What is Additive Model in time series?
In a time series, an additive model is one where the overall effect of the various factors (such as trend, seasonality, and noise) is simply the sum of their individual effects.
For example, if we have a time series that is influenced by trend, seasonality, and noise, an additive model would express the time series as:
y(t) = trend(t) + seasonality(t) + noise(t)
where y(t) is the value of the time series at time t, trend(t) is the trend component at time t, seasonality(t) is the seasonality component at time t, and noise(t) is the noise or error component at time t.

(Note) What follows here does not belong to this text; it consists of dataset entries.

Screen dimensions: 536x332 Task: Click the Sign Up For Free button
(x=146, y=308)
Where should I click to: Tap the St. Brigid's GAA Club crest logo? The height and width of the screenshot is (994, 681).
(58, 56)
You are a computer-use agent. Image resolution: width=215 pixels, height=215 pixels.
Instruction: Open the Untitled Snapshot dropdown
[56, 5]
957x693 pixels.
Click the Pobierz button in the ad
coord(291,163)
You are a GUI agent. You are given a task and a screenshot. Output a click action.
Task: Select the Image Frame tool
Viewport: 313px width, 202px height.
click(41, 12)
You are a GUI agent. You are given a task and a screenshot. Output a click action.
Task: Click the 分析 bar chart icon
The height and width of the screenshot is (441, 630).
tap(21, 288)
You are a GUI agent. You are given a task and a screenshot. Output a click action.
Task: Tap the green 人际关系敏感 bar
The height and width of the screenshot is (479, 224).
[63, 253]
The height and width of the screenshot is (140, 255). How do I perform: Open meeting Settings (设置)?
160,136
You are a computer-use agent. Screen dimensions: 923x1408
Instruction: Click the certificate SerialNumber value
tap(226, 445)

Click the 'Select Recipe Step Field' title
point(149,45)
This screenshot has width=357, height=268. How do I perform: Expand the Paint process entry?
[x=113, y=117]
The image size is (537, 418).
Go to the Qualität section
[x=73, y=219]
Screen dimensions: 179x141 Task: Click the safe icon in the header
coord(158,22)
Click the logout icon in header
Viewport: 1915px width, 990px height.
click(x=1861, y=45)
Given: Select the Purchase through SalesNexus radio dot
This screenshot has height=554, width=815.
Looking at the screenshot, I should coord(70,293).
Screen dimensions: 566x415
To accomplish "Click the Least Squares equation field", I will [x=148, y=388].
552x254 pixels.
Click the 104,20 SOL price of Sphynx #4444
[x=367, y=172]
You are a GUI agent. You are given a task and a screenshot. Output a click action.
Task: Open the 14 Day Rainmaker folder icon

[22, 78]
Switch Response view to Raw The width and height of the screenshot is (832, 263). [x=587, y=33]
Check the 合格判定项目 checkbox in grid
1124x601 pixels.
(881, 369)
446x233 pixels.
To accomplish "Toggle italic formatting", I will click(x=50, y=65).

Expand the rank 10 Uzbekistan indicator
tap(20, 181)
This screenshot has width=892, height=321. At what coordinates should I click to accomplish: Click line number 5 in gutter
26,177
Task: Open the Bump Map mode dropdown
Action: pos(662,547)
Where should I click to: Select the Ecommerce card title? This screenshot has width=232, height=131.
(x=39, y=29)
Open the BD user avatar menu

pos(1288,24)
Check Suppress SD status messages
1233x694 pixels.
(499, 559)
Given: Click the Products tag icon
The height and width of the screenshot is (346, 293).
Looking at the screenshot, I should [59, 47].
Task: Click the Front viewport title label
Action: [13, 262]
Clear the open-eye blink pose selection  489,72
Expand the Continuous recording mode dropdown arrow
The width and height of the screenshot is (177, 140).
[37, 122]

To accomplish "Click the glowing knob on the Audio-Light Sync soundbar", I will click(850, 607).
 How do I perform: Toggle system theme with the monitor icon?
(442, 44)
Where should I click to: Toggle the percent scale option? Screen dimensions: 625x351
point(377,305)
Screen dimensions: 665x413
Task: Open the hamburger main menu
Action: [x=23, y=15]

In an additive model, the individual components can be estimated independently and then summed to produce a model for the time series. This can make it relatively simple to build and interpret the model, especially if the individual components are easy to identify and separate. However, additive models may not always be the best choice, especially if the various factors are not truly independent or if the relationship between the time series and the factors is more complex than a simple sum.
Examples:
 Monthly sales of a retail store
 Quarterly earnings of a public company
 Daily temperature in a particular city
 Hourly traffic on a specific stretch of road
 Monthly unemployment rate in a country
What is multiplicative Model in time series?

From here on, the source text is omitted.